For the material that follows, return exactly the lines from the one with "About (100, 2341)" through the one with "Our Report (473, 40)", both ends included.

§ **Dataset**
****************************************

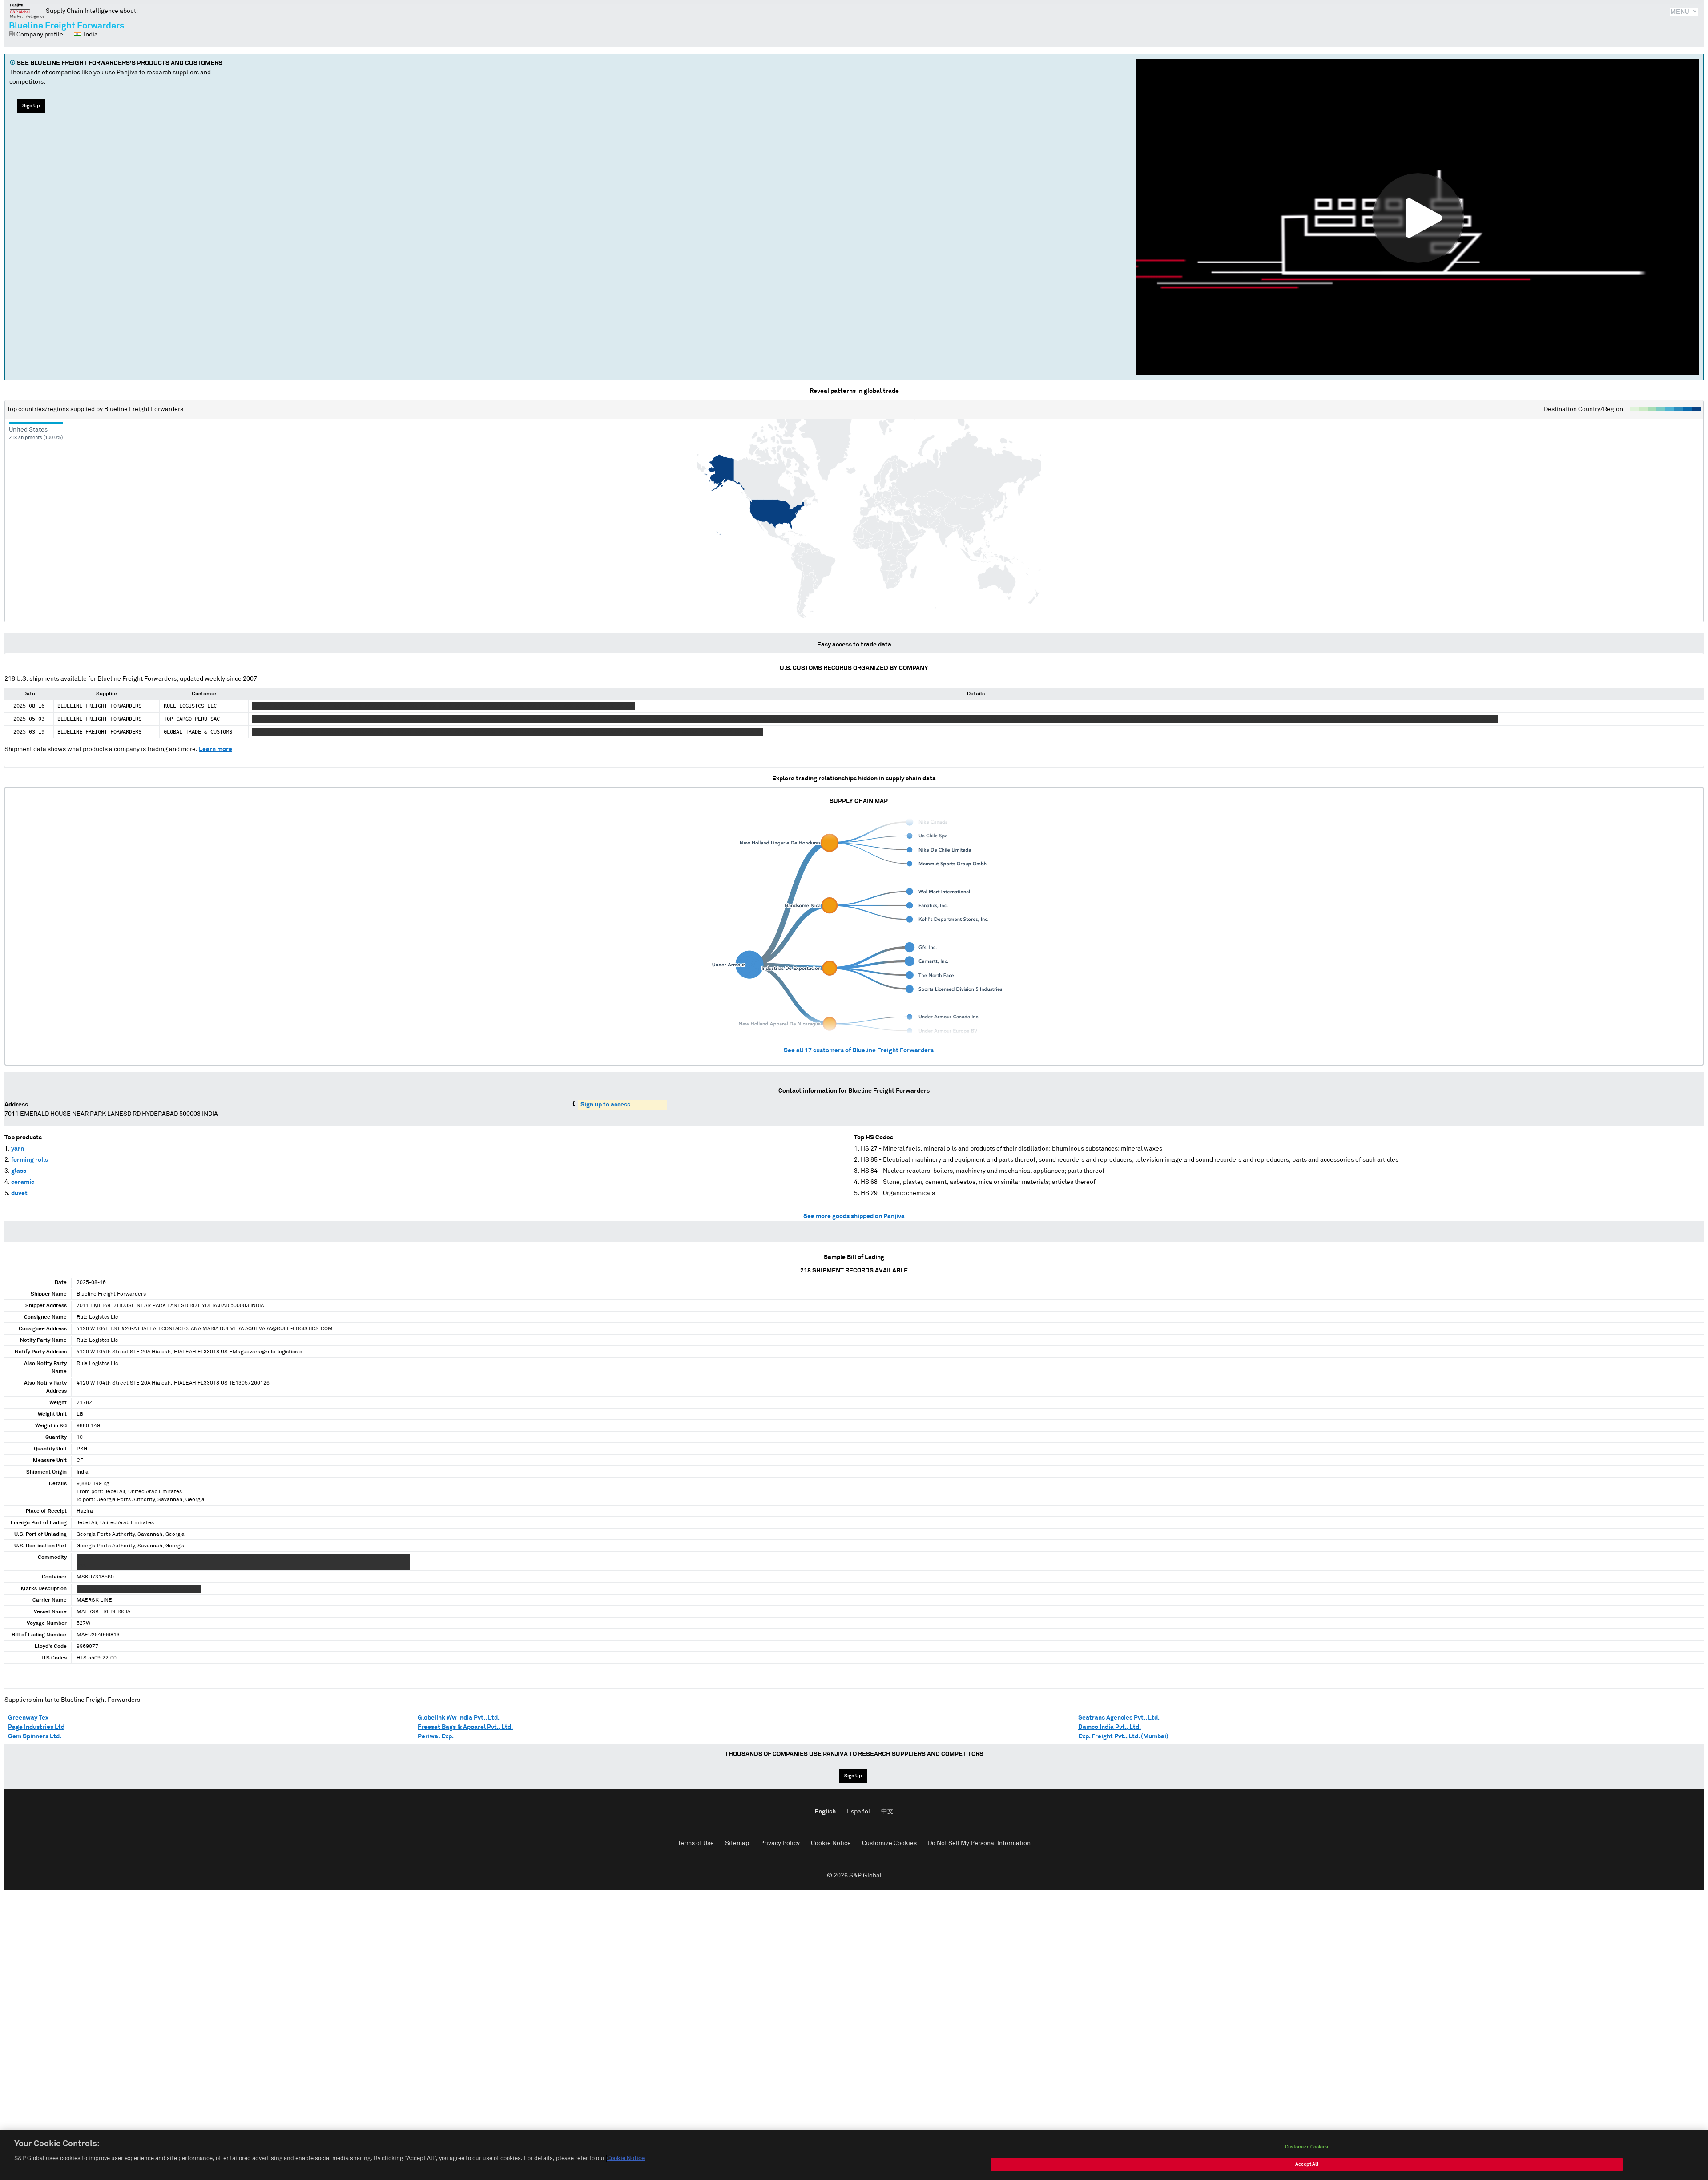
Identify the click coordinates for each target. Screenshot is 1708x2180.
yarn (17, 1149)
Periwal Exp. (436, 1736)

****************************************

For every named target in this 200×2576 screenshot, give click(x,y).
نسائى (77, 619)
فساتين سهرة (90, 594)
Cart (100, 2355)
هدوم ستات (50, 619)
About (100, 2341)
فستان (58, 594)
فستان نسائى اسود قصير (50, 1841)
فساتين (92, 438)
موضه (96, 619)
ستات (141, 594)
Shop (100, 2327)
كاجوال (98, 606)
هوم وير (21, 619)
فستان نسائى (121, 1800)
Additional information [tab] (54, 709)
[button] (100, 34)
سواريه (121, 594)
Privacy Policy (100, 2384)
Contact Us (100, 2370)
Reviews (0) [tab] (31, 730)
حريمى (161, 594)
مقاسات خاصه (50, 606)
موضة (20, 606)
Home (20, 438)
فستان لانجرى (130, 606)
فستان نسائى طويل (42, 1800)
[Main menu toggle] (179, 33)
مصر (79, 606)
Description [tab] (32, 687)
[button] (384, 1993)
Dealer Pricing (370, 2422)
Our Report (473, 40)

****************************************

§ **Result of this exercise**
About (100, 2341)
فستان (58, 594)
فستان نسائى اسود قصير (50, 1841)
فساتين (92, 438)
موضه (96, 619)
ستات (141, 594)
Shop (100, 2327)
كاجوال (98, 606)
هوم وير (21, 619)
فستان نسائى (121, 1800)
Additional information [tab] (54, 709)
[button] (100, 34)
سواريه (121, 594)
Privacy Policy (100, 2384)
Contact Us (100, 2370)
Reviews (0) [tab] (31, 730)
حريمى (161, 594)
مقاسات خاصه (50, 606)
موضة (20, 606)
Home (20, 438)
فستان لانجرى (130, 606)
فستان نسائى طويل (42, 1800)
[Main menu toggle] (179, 33)
مصر (79, 606)
Description [tab] (32, 687)
[button] (384, 1993)
Dealer Pricing (370, 2422)
Our Report (473, 40)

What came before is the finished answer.